What to do
Recast the lines from the one holding "You are a GUI" through the end of the data, inclusive, as a numbered list. Skip blank lines and leave out the pictures.

┌──

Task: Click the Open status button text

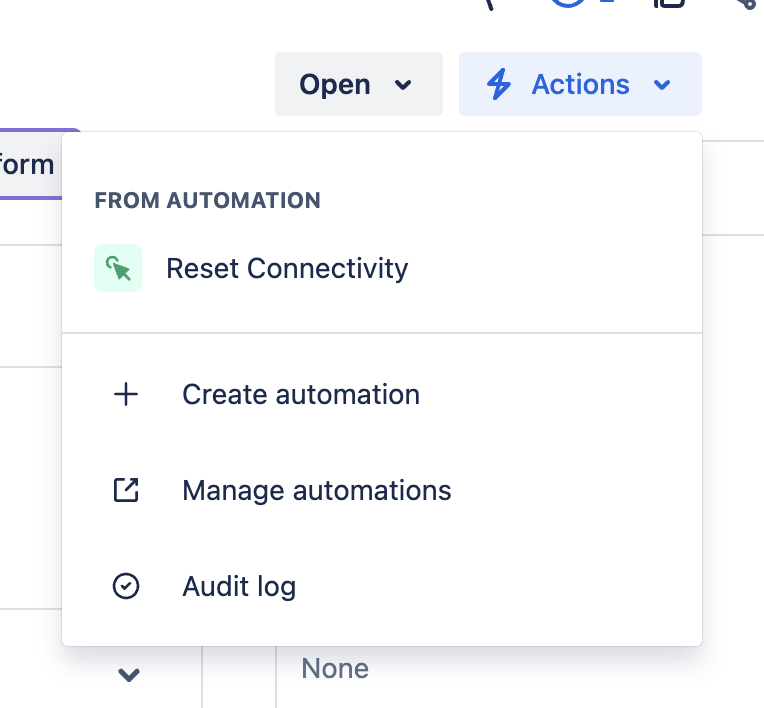Action: pos(335,85)
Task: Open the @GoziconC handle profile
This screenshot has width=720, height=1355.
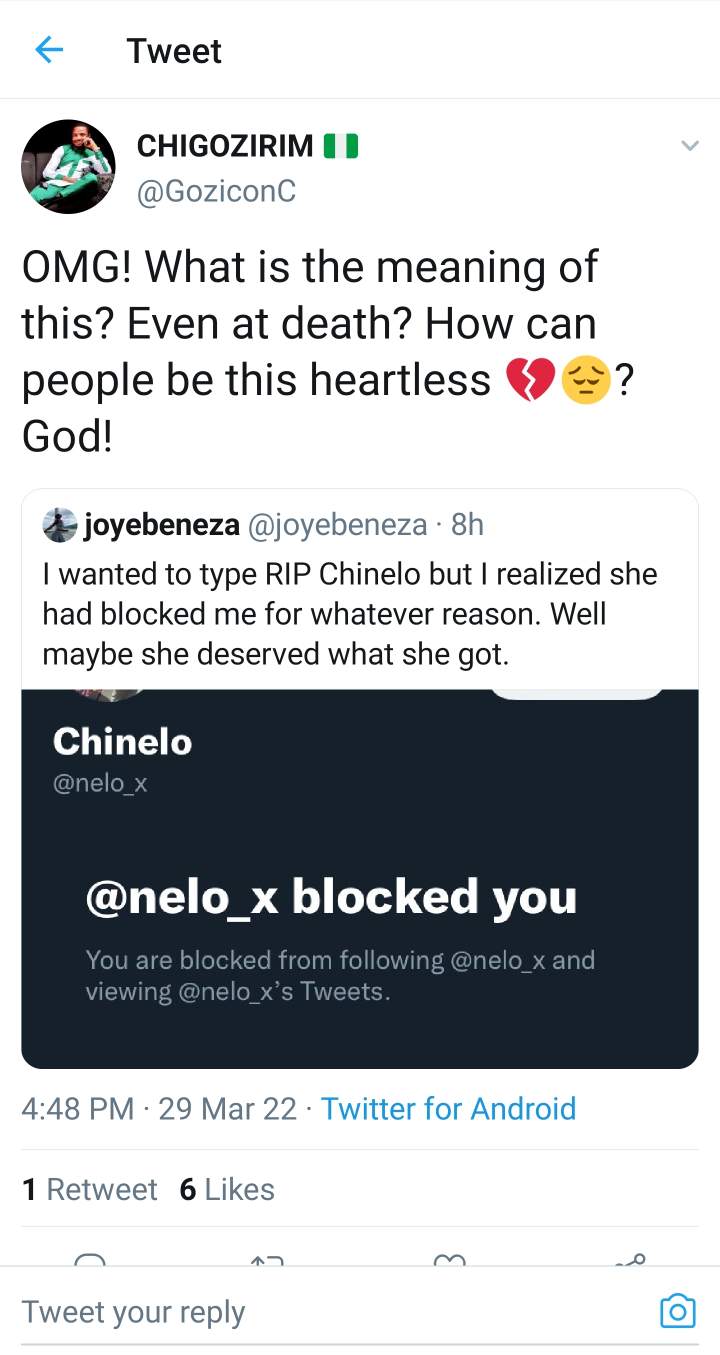Action: (216, 190)
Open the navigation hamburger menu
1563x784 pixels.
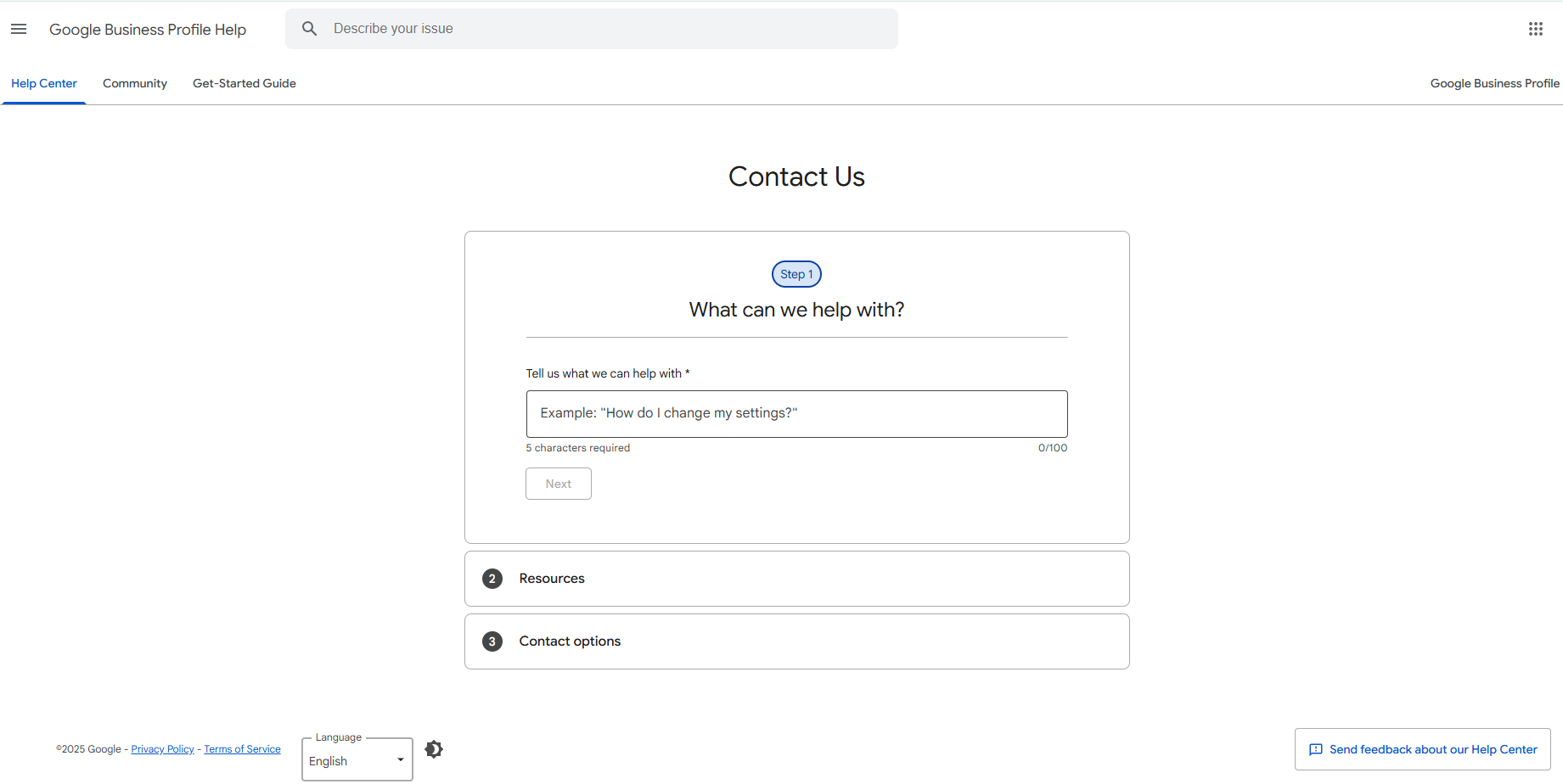point(19,28)
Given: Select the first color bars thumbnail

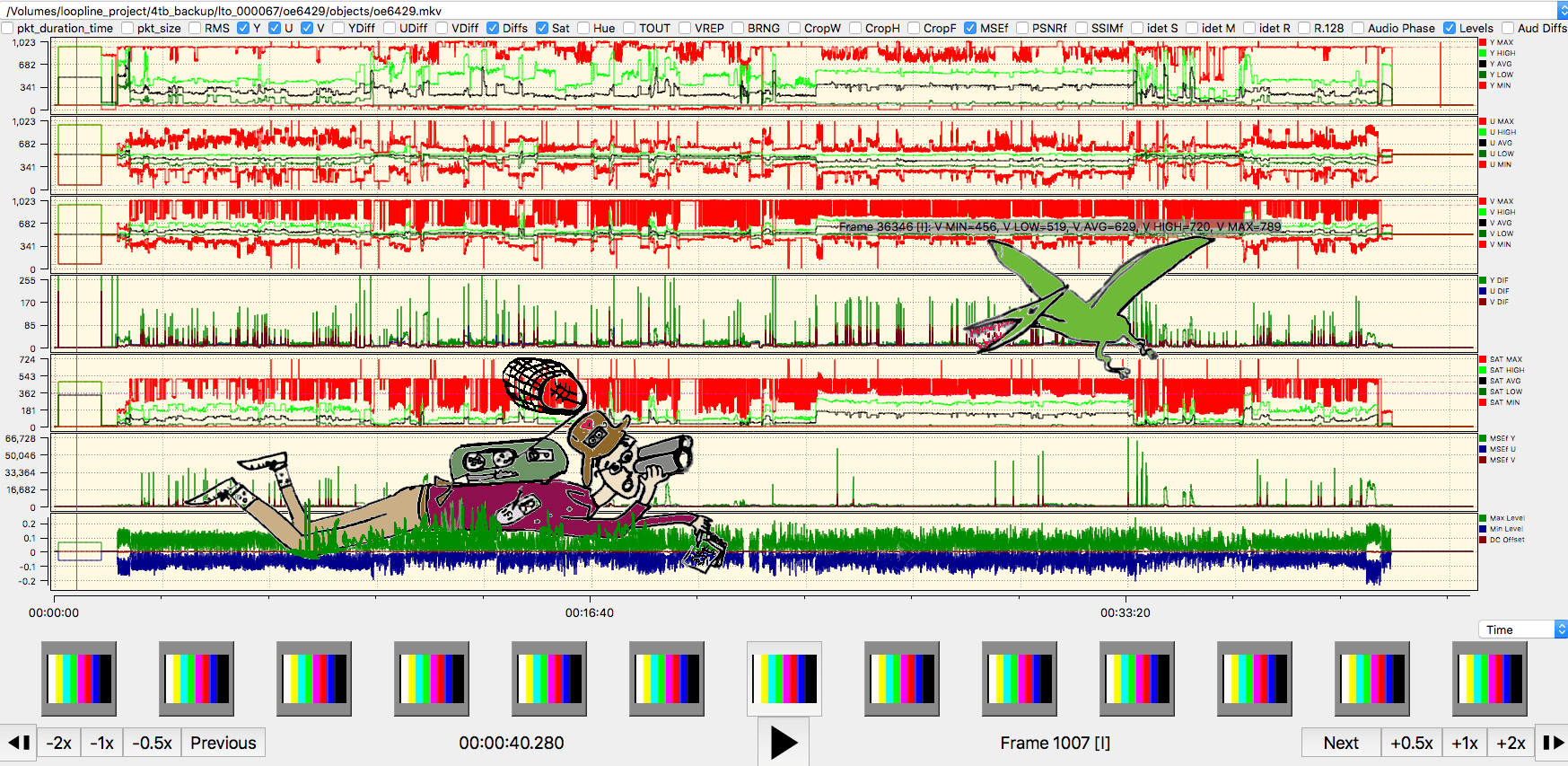Looking at the screenshot, I should click(79, 678).
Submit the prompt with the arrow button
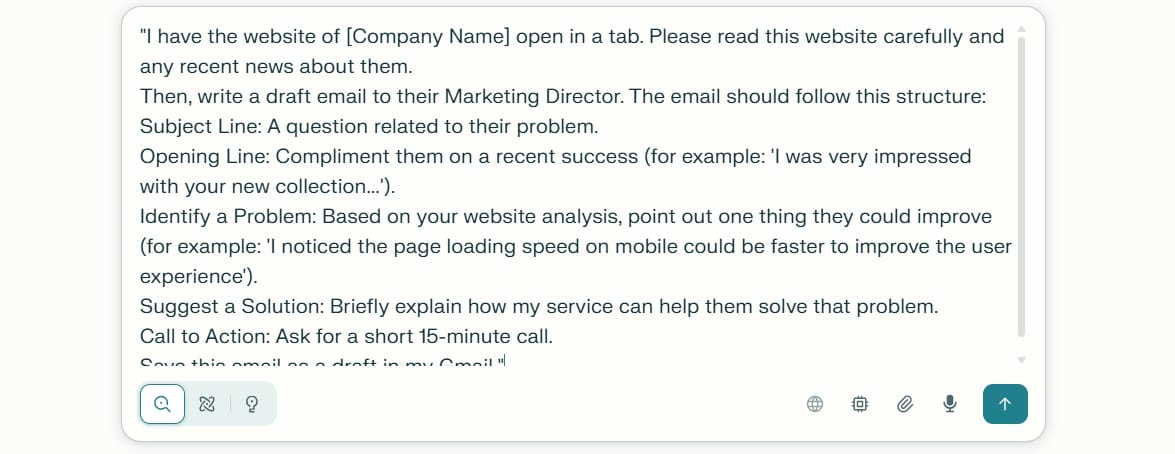Screen dimensions: 1175x454 tap(1005, 404)
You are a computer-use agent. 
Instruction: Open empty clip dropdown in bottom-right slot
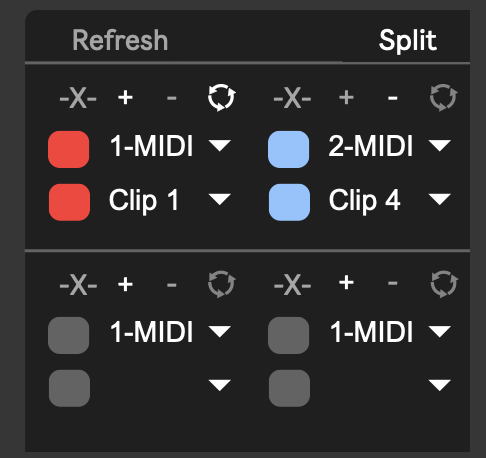point(440,385)
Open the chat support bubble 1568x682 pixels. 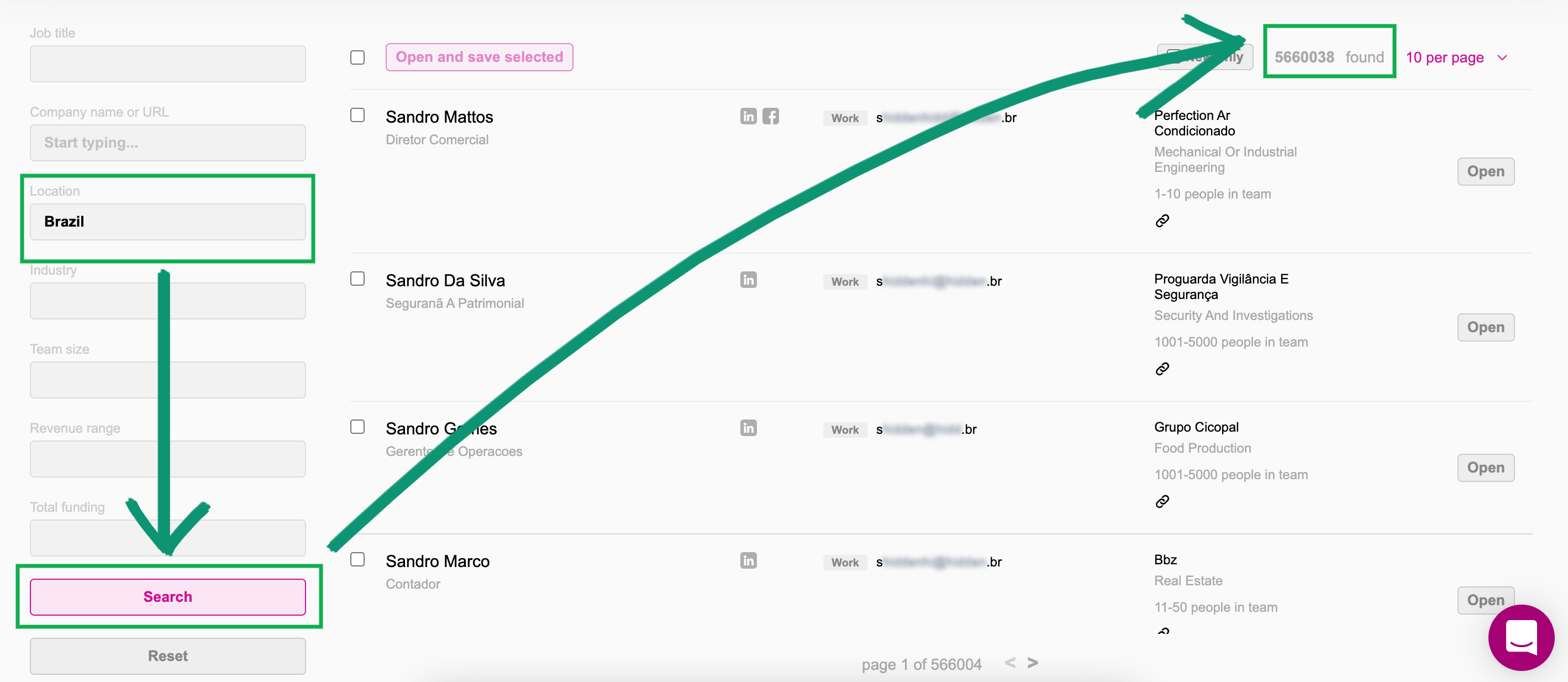tap(1520, 638)
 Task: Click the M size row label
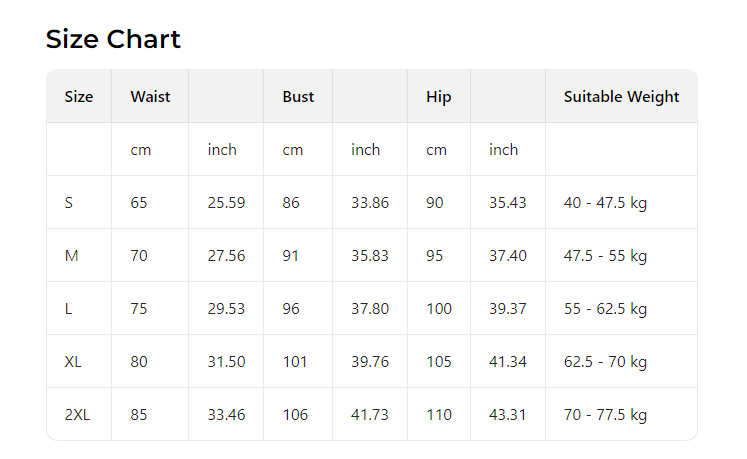coord(71,255)
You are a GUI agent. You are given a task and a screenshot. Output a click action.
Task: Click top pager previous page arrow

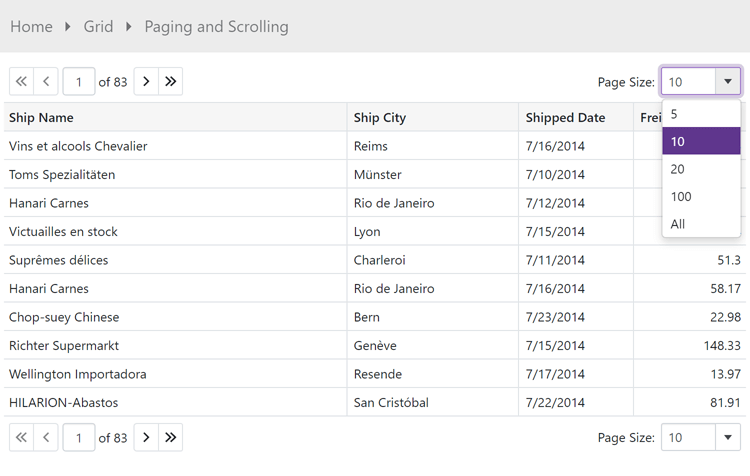[x=46, y=82]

└──

Solved problem
1. You are a GUI agent. You are given a task and a screenshot. Output a click action.
2. Task: Click top pager previous page arrow
3. [x=46, y=82]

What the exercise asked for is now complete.